> **EXTRACT**
>>

The My Lai Massacre

Monday, April 26, 2010

Academy Award-nominated and Emmy Award-winning filmmaker Barak Goodman discusses his documentary, “My Lai,” about the 1968 My Lai massacre, its subsequent cover-up, and the heroic efforts of the soldiers who broke ranks to try to halt the atrocities and then bring them to light. “My Lai” airs on PBS’s “American Experience” April 26 at 9:00 pm.


Barak Goodman

Comments [9]

Rob Schoenbaum from Stockholm, Sweden

... resorted to as them a tried to wage war with waning American popular support.

Apr. 29 2010 05:30 AM
Rob Schoenbaum from Stockholm, Sweden

One friend of mine who had served in Vietnam with Special Forces pointed out that the Americal division of which Charlie Company was a part was the only US Army division created in-country. Orders were sent around to all other divisions and filtered down to the squad level that each had to cough up a soldier who would then be transfered to this new division. In the words of my good friend, "So who are you going to give up, your best guy?" In this way the Americal division had a special composition. In the days prior to the massacre at My Lai, for example, the men of Charlie Company had been driven to their wits end by land mines and booby traps. By comparison my friend says throughout his almost 4 years in Vietnam his squads had suffered not one fatality from booby traps. I'm not subscribing to the military's then explanation for the massacre that Charlie Company was a special case. It was, certainly, but not because it is just one example of a measure our military ...

Apr. 29 2010 05:27 AM
Jgarbuz from Queens, NY

The only solution to the problems of war is not to start them. The responsibility for all death and destruction on both sides has to fall on those who start wars. In the case of Vietnam, it began with the guerrilla war started by the Communist North to subvert and seize the South. They at first used guerrillas referred to as the Viet Cong to spread terror in the south. When the US stepped up support by sending in troops, the North stepped up by using regular NVA troops as well. But in guerrilla war, it becomes impossible to distinguish civilians from combatants. Thus the death of civilians lies at the feet of the guerrillas who "swim among the people." And even in conventional Total War, as was the case with WWII, the intentional killing of the civilian labor force becomes inevitable as well. War is hell. Don't start them.

<<

> **WRITTEN PROBLEM 1**
Duplicate everything in the My Lai page from "The only solution" down to "Don't start them.".

> **MATERIAL PROVIDED**
>>

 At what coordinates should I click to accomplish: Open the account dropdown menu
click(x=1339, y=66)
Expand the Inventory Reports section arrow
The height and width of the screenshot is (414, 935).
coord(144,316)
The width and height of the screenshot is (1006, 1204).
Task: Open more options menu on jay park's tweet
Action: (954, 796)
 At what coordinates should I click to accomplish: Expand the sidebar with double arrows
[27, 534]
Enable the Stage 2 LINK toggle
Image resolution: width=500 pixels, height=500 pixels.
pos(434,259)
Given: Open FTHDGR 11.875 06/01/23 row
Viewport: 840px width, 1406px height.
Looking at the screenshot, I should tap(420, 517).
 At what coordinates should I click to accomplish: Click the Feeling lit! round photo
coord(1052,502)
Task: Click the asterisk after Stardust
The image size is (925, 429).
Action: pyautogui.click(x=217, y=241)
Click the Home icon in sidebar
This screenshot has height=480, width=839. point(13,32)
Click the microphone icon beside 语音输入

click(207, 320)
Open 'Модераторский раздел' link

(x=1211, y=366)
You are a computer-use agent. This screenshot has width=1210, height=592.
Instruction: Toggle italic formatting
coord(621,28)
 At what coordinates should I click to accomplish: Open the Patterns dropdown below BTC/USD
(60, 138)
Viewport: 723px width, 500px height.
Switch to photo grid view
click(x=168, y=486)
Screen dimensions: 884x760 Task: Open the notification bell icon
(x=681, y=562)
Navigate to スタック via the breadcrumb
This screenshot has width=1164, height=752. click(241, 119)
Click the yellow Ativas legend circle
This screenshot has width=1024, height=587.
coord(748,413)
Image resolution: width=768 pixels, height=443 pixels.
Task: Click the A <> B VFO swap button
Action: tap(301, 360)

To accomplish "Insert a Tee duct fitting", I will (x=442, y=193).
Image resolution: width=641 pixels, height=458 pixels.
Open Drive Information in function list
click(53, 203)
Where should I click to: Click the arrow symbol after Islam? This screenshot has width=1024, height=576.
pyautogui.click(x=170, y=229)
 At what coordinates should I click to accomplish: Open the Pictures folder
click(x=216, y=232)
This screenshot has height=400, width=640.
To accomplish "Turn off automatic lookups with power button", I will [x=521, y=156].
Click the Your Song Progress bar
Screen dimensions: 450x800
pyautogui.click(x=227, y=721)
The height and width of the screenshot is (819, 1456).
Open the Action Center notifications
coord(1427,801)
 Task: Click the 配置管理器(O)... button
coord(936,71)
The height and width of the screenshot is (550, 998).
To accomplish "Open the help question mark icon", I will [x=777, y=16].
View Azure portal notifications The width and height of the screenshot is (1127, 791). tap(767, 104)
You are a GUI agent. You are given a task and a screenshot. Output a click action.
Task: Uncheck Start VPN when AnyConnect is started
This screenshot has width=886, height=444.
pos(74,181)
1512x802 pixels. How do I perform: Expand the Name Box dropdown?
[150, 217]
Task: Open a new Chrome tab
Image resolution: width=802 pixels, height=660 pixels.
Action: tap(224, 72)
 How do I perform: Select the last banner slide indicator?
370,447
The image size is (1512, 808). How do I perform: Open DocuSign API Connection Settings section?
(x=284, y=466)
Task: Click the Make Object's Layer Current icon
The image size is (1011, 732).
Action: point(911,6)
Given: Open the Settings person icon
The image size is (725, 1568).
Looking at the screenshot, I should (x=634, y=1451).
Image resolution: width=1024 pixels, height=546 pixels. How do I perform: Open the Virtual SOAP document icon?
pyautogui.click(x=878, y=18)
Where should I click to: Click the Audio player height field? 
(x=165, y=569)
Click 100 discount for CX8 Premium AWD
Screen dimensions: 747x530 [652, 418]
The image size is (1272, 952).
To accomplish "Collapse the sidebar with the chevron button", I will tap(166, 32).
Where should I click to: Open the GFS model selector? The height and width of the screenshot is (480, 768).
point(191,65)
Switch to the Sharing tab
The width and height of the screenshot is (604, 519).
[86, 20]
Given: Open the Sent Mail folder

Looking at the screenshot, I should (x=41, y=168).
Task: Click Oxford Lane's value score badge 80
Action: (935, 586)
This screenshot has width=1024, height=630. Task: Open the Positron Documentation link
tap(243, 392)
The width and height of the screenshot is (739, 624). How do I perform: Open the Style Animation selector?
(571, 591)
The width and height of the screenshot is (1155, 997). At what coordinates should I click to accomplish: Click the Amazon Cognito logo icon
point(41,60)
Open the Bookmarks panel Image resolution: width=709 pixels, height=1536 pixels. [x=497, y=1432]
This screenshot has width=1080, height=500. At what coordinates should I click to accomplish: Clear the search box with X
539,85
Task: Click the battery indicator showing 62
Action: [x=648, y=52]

<<

> **WRITTEN PROBLEM 2**
Rename "Expand" to "Unfold" in everything from the start of the entries down to the line containing "Looking at the screenshot, I should tap(420, 517).", and give only those lines back with nothing else altered.

> **EXERCISE SOLUTION 1**
The only solution to the problems of war is not to start them. The responsibility for all death and destruction on both sides has to fall on those who start wars. In the case of Vietnam, it began with the guerrilla war started by the Communist North to subvert and seize the South. They at first used guerrillas referred to as the Viet Cong to spread terror in the south. When the US stepped up support by sending in troops, the North stepped up by using regular NVA troops as well. But in guerrilla war, it becomes impossible to distinguish civilians from combatants. Thus the death of civilians lies at the feet of the guerrillas who "swim among the people." And even in conventional Total War, as was the case with WWII, the intentional killing of the civilian labor force becomes inevitable as well. War is hell. Don't start them.

> **EXERCISE SOLUTION 2**
 At what coordinates should I click to accomplish: Open the account dropdown menu
click(x=1339, y=66)
Unfold the Inventory Reports section arrow
The height and width of the screenshot is (414, 935).
coord(144,316)
The width and height of the screenshot is (1006, 1204).
Task: Open more options menu on jay park's tweet
Action: (954, 796)
 At what coordinates should I click to accomplish: Unfold the sidebar with double arrows
[27, 534]
Enable the Stage 2 LINK toggle
Image resolution: width=500 pixels, height=500 pixels.
pos(434,259)
Given: Open FTHDGR 11.875 06/01/23 row
Viewport: 840px width, 1406px height.
Looking at the screenshot, I should tap(420, 517).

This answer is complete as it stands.